Task description: Quote word for word the passage in the article below on Verizon's 3G equipment deals that begins with "March 23, 2004" and ends with "the two companies.".

Article start

Verizon Signs Two Equipment Deals For 3G Network
Verizon Wireless on Monday said it had signed separate equipment deals with Nortel Networks and Lucent Technologies as part of the carrier's plans for a nationwide high-speed network.
March 23, 2004
Verizon Wireless on Monday said it had signed separate equipment deals with Nortel Networks and Lucent Technologies as part of the carrier's plans for a nationwide high-speed network.
Verizon, the largest U.S. cellular carrier, said it expects to invest more than $525 million in Lucent's wireless-infrastructure technology in the first two years of the three-year deal. The contract supplements current agreements between the two companies.
In the Nortel deal, Verizon plans to spend $167 million through 2005 to upgrade base stations within its 3G, or third-generation, network in San Diego, one of two cities where Verizon has launched high-speed service of up to 2 Mbps.
The other city is Washington, D.C., where Lucent is the primary supplier. The Lucent deal is for equipment to expand the service nationwide, a project Verizon hopes to complete by the end of the year.

Article end
Extracted material start

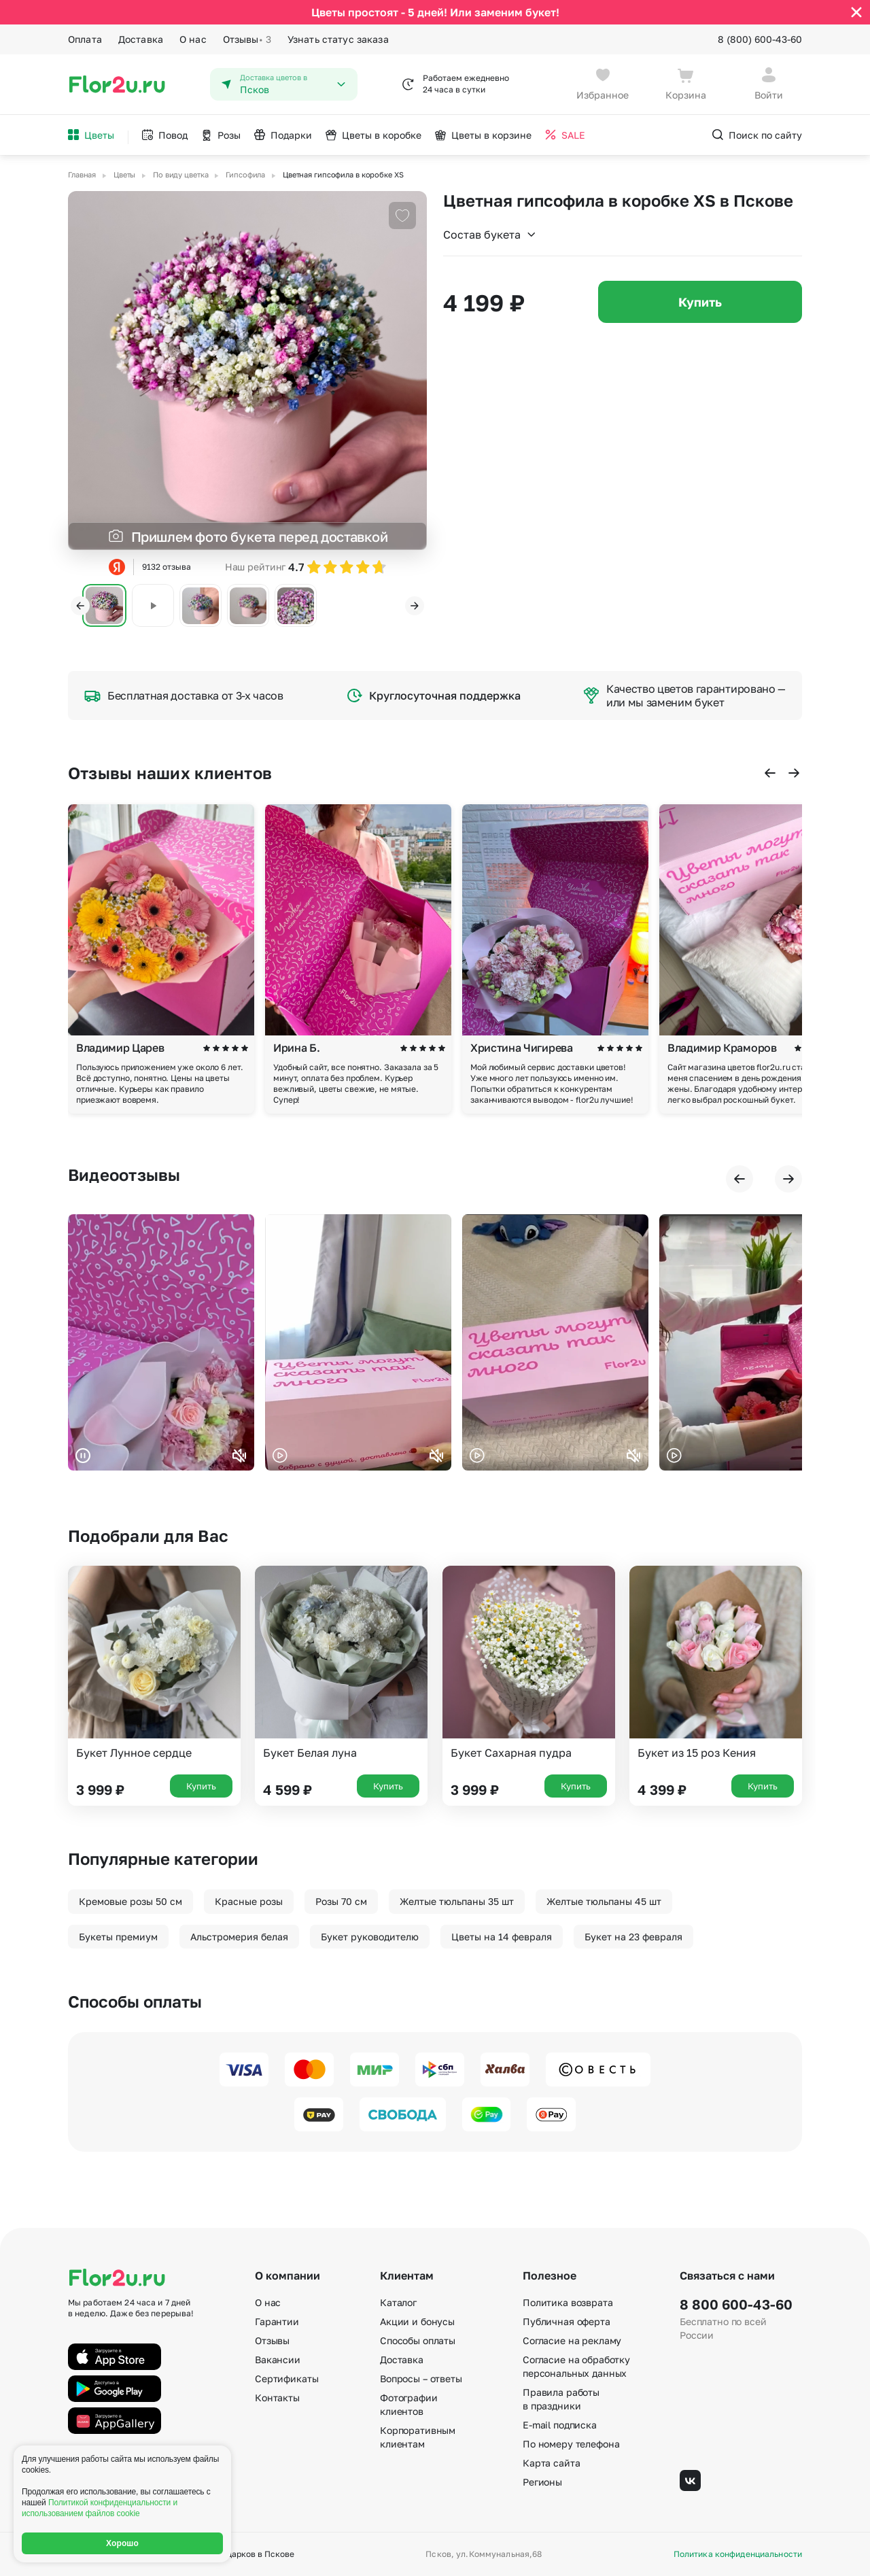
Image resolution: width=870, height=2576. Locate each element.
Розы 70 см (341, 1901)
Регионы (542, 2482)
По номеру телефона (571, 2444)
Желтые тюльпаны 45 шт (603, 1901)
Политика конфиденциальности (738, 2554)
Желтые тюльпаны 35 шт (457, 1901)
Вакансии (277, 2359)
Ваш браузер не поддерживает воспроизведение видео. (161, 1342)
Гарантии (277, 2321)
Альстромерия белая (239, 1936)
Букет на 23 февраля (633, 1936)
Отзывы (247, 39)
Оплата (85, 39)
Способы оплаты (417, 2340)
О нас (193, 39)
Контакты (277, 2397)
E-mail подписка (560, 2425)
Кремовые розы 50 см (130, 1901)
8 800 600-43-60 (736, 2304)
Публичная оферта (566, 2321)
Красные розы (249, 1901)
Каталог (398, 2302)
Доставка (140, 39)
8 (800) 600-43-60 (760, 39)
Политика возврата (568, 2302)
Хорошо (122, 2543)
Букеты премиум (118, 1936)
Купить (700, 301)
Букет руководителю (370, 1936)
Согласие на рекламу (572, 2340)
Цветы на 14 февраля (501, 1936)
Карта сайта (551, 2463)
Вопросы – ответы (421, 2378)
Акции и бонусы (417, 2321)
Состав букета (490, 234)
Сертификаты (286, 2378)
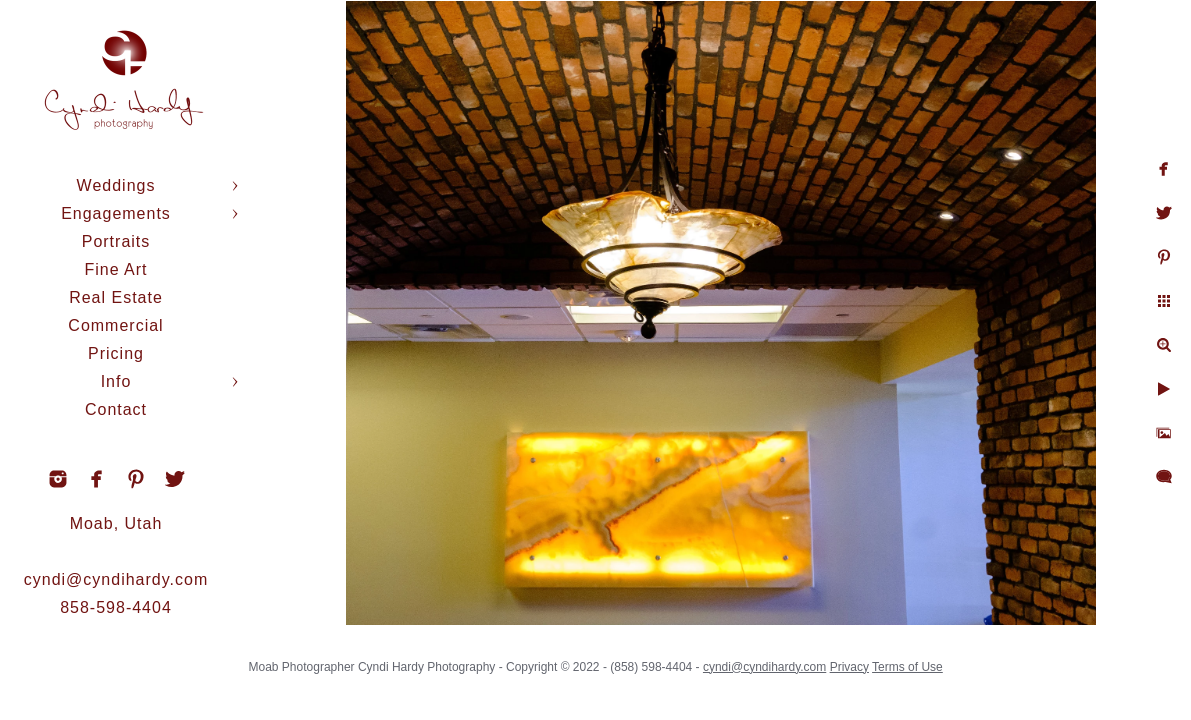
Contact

Extracted material end

Worked solution:
March 23, 2004
Verizon Wireless on Monday said it had signed separate equipment deals with Nortel Networks and Lucent Technologies as part of the carrier's plans for a nationwide high-speed network.
Verizon, the largest U.S. cellular carrier, said it expects to invest more than $525 million in Lucent's wireless-infrastructure technology in the first two years of the three-year deal. The contract supplements current agreements between the two companies.